The ultimate goal of most small-service business owners is to build up their business, sell it and retire on the proceeds. In many cases this is the only “retirement plan” small-business owners have in place.

This may sound like a very simple concept, but in order for it to be successful, the business must be structured and packaged correctly or there will be problems selling it for anything more than the sum of the value of the hard assets (equipment). This is especially true in owner/operator “Mom & Pop” businesses where much of the company’s reputation, production quality and history are built around the direct involvement of the current owner/operator.
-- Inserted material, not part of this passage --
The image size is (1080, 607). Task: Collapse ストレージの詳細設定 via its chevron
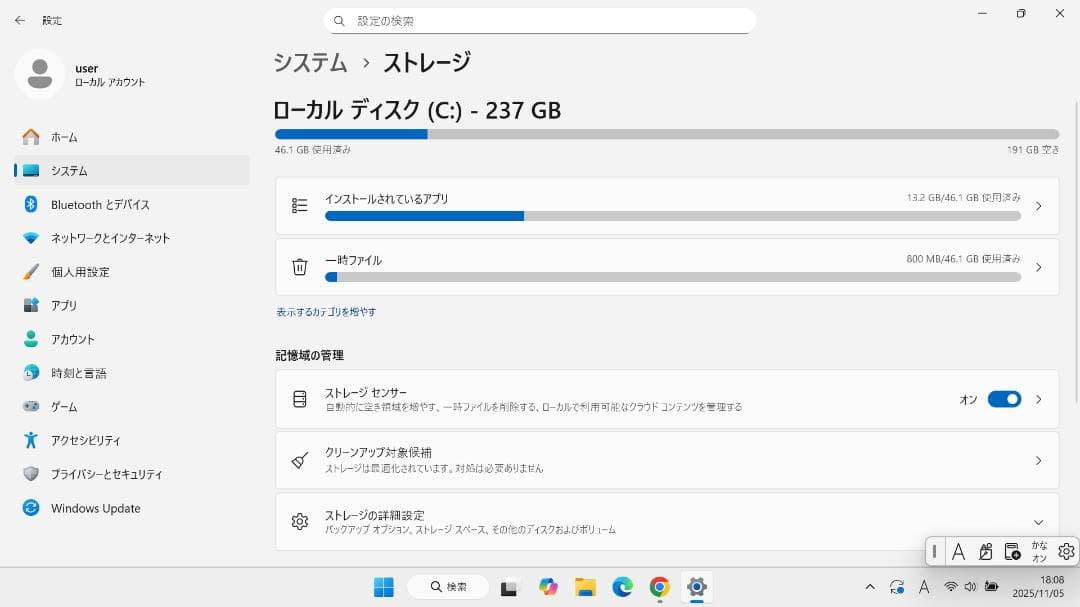tap(1040, 521)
There are generally three primary areas that a prospective buyer will be interested in and willing to pay money for: hard assets, infrastructure and guaranteed continuing business. In order to get the most out of the sale of a business, these three aspects must be packaged correctly.

Hard Assets
The first piece of the package is pretty straightforward. The value of hard assets such as vehicles, equipment, buildings, inventory and the like can be calculated using various formulas that take into account depreciation, wear and tear, appreciation (in the case of real estate), re-sale values and more. With the help of a good accountant and a little research it is relatively easy to arrive at a value for this part of the package. Obviously, if all the equipment is old, well used, and approaching time for replacement and the buyer will soon need to purchase a lot of new equipment, it will make the purchase of your business less attractive. This is therefore a good argument for keeping your equipment well maintained and up to date.

Infrastructure
The second part of the package is the infrastructure of the business itself. This includes the presence of a detailed business plan that includes projected sales goals with historical basis; organizational charts; company policy manuals; written job descriptions; written procedures for every function in the company; supply ordering procedures; forms and paperwork; necessary licenses and insurances; accounting and record keeping systems; scheduling systems; equipment maintenance plans and records; continuing education and training programs; appropriate memberships and subscriptions; and a comprehensive marketing plan. Along with a well-known name, a solid infrastructure is what people pay for when purchasing a franchise package.
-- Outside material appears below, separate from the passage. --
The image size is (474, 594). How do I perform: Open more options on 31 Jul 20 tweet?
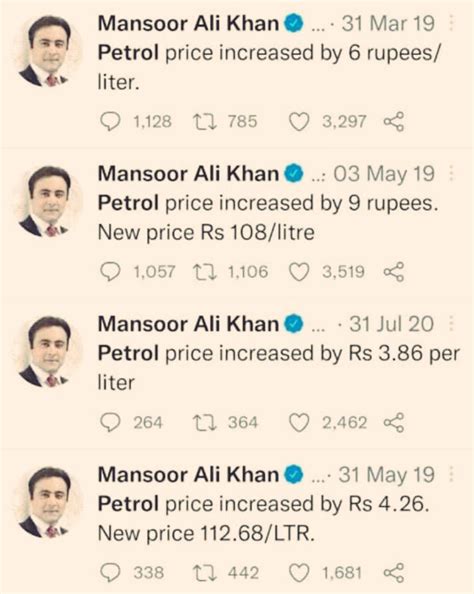[451, 324]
By having written documentation of the complete infrastructure, you open up the pool of potential buyers to include those investors who do not possess any knowledge of your specific trade or service. Along with being a part of packaging the business for future sale, establishing a complete infrastructure will help your business operate as efficiently as possible right now. Don’t wait until you are approaching retirement to create a detailed, documented infrastructure for your company.
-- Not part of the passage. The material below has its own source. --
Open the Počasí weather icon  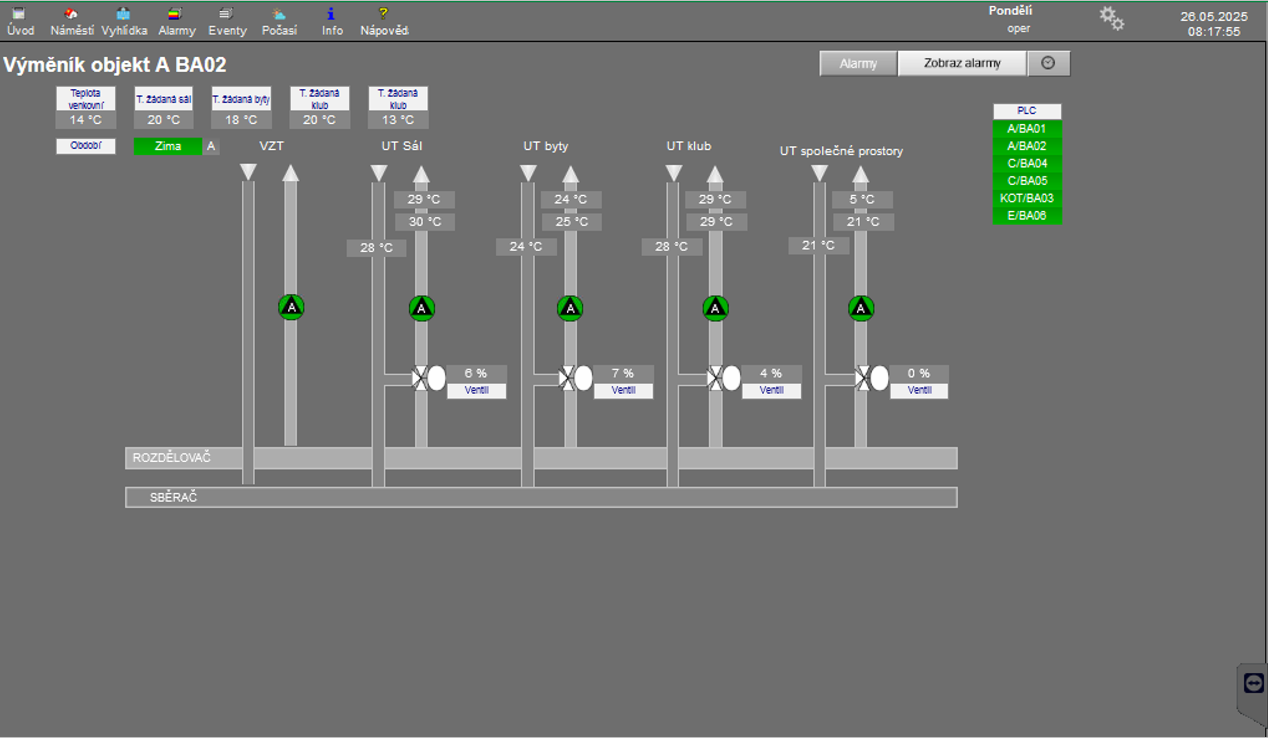point(279,15)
Guaranteed Continuing Business
The third piece of the package can be less tangible, and is where many businesses fall down in their planning. In many business valuations this is referred to as “good will” or “blue sky.” The reality is that unless properly documented and tracked, this part of the package has very little real value when establishing a selling price for the company. For example, 25 file cabinets full of carpet cleaning customer records have little or no value beyond that of a mailing list that can be purchased for marketing purposes. This is especially true if the satisfaction of those customers was dependent upon exceptional work performed by the owner/operator, who will no longer be with the company after the sale.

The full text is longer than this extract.